> _WHAT IS EXPECTED_
Pick every line out of the entries below that holds the string "computer", and report them.

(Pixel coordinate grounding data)

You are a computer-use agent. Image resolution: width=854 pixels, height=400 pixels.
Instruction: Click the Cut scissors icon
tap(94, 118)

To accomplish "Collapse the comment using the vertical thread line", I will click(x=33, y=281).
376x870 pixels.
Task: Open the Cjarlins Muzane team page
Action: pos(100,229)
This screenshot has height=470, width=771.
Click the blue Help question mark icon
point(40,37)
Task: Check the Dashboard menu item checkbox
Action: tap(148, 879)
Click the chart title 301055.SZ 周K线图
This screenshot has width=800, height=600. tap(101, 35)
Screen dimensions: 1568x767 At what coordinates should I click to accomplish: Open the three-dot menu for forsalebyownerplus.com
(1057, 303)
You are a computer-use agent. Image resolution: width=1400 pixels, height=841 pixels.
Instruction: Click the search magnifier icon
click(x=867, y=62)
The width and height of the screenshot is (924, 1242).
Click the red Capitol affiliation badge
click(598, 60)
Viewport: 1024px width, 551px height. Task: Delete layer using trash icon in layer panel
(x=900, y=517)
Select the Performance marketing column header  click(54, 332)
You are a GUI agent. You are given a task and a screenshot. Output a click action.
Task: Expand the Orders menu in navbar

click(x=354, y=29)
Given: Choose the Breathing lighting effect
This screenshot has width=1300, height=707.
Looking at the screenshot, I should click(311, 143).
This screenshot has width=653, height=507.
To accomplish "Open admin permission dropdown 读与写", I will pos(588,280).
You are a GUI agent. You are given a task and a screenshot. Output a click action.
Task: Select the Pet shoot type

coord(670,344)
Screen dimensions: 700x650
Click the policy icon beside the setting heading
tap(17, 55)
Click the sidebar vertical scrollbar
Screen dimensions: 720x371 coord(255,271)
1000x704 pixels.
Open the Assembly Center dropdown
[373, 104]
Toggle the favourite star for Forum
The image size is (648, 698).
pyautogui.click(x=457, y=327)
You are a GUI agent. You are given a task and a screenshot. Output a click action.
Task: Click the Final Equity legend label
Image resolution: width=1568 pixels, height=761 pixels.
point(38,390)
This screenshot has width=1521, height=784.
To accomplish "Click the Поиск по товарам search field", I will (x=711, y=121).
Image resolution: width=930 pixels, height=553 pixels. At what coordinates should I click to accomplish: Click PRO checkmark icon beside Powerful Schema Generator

> _YOUR SOLUTION_
You are a computer-use agent. Image resolution: width=854 pixels, height=400 pixels.
You are a computer-use agent. Image resolution: width=1400 pixels, height=841 pixels.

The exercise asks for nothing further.